Guardrails are Needed for Generative AI

As we continue to dive into the world of generative AI, it’s critical to put key guardrails in place today to protect against the fast-evolving threats of tomorrow.

AIOps

At Black Hat 2023, the annual hacking and cybersecurity conference, generative AI took obvious center stage with discussions about how the hot technology is reshaping the cyber industry. Since ChatGPT entered the spotlight, enterprises have been zealously looking for ways to integrate it into new product innovations, business operations, and IT workflows. As with any new technology, however, the bad guys have also been at the forefront. Securing generative AI and leveraging it against cybercriminals is an undertaking multiple hands must take part in. At the show, the Department of Defense’s Defense Advanced Research Projects Agency (DARPA) introduced the AI Cyber Challenge” (AIxCC), a two-year competition calling computer scientists and developers to create AI-powered cybersecurity tools. As we continue to dive into the world of generative AI, it’s critical to put key guardrails in place today to protect against the fast-evolving threats of tomorrow.

Train the Weak Link

Humans often remain the weakest link when it comes to emerging technology, and generative AI is no exception. Neglecting to train your employees on how to best engage with generative AI can result in an even greater attack surface. It’s essential that organizations communicate to employees the danger of feeding company information into any generative AI model. Much like one wouldn’t share sensitive code or proprietary information with friends who work for competitor companies or strangers at a coffee shop, employees should be cautious of what data they provide to large language models like ChatGPT.

Company leadership should prioritize education and regular Q&As to develop a crystal-clear understanding of the risks and limitations of the technology. Educate employees on what information is highly sensitive and show them how to treat that data. Companies should also consider investing in a non-public model to use for their intellectual property. This is because LLMs grow by using information entered by users. It then becomes possible to talk the AI into giving up information in the next model. Using a privately trained model will ensure the sensitive data stays securely within your organization.

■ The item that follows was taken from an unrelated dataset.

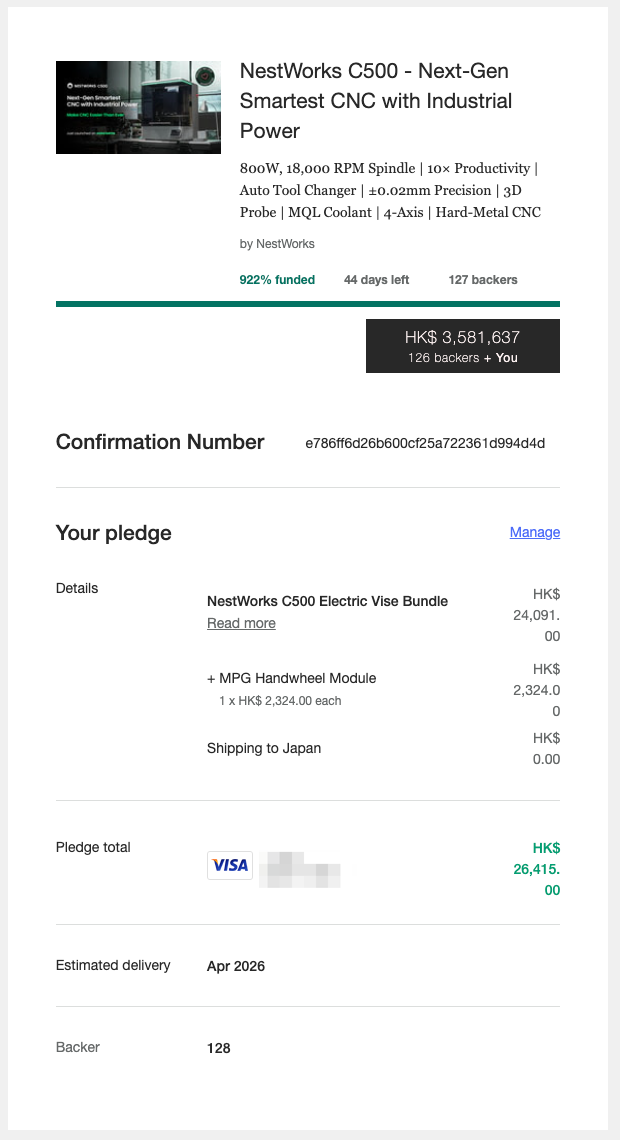
Task: Click the 922% funded statistic
Action: pos(277,280)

Fervently Protect Your Software Supply Chain

Cybercriminals have been increasing their software supply chain attacks over the years. Between January to October 2022, the open-source repository npm found 7,000 malicious package uploads, a nearly 100x increase from 75 uploads in 2020. It should come as no surprise, then, that threat actors are using GenAI as a delivery mechanism to spread malicious packages into developers’ environments. Recent research has uncovered “AI package hallucination,” in which an attacker will find a recommendation for an unpublished package that ChatGPT pulled from the internet, then publish their own malicious package in its place to execute supply chain attacks.

As with any scenario involving the compromise of supply chains through shared third-party libraries, enterprises should thoroughly test and review code intended for use in production environments. Any code you intend to run should be evaluated for security and should have private copies. Developers should never blindly trust any library found on the internet, let alone in a chat with an AI bot. For example, security researcher Adrian Wood recently shared a presentation at Defcon on how Machine Learning Models could be weaponized to hack organizational supply chains. Through red teaming and bounty hunting research, he targeted machine learning pipelines to compromise the target using supply chain attacks via open-source platform Hugging Face. By getting engineers to upload repositories into the underutilized, under documented machine learning model, he demonstrated how attackers could fully gain read/write privileges.

Beyond exercising caution when it comes to shared libraries, organizations should look to invest in a comprehensive software bill of materials (SBOM) to achieve granular visibility into all the applications in your environment and every open-source library. This will give developers the ability to quickly find any instance of a vulnerability and, if needed, close off any impacted endpoints.

Continue to Focus on Strong Security Controls

Criminals know how to capitalize on emerging technology to advance their own goals, and this is especially true when considering GenAI. Consider for instance the recent examples of WormGPT and FraudGPT, a chatbot that allows wannabee threat actors to write malicious code, draft phishing emails, and create undetectable malware. While FraudGPT and tools like it may not enable script kiddies to launch sophisticated threat campaigns, they can serve to make business email compromise more persuasive and harder to detect. The ability to create crafty phishing emails easily and quickly has lowered the barrier to entry for anyone looking to become a novice cybercriminal. The pool of potential victims is also much larger given language is no longer an obstacle. The good news is the tactics needed to defend against BEC – employee training, email security, payment authorization controls, and identity and access management – remain the same.

While generative AI is a powerful tool that will undoubtedly change the IT landscape, nefarious applications of the technology are inevitable, making caution crucial. At the end of the day, AI will never replace humans, as it lacks the ability to understand the wider business context and effectively manage risk by taking the full picture into account. Humans can also adapt to various situations and see the ethical implications of complex issues – all concepts generative AI may not comprehend. Instead of blindly jumping on the bandwagon, organizations should prioritize rolling out the technology securely and strategically.